Aufgabenstellung>
Beantworte anhand des Textes über die Tour de France diese Fragen:
(a) In welcher Stadt beginnt das Rennen?
(b) Durch welche Gebirge führt die Strecke?
(c) An welchem Tag endet die Tour de France?
---------- Vorliegender Text ----------
Die Tour de France startet am 1. Juli in Kopenhagen, Dänemark. Alle Infos über die schwierige Strecke, die Favoriten auf das Gelbe Trikot und mehr erfahrt ihr in diesem Beitrag!
„La Grande Boucle“ oder einfach „Le Tour“, das größte Radrennen der Welt startet wie gewöhnlich Anfang des Sommers, am 1. Juli. In diesem Jahr beginnt die Tour de France auch wie der Giro d’Italia im Ausland, und zwar in Kopenhagen, der dänischen Hauptstadt. Die zweite Grand Tour der Saison bietet eine harte Strecke durch die Alpen und Pyrenäen, wo Sprinter, Kletterer und die besten Rennfahrer für ihre Gesamtwertung über insgesamt drei Wochen (vom 1. Juli zu 24. Juli) kämpfen werden.
---------- Datensätze ----------
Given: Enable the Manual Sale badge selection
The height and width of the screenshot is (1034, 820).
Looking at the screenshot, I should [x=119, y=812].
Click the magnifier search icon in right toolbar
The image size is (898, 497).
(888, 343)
----------
Antwort>
(a) In Kopenhagen.
(b) Durch die Alpen und die Pyrenäen.
(c) Am 24. Juli.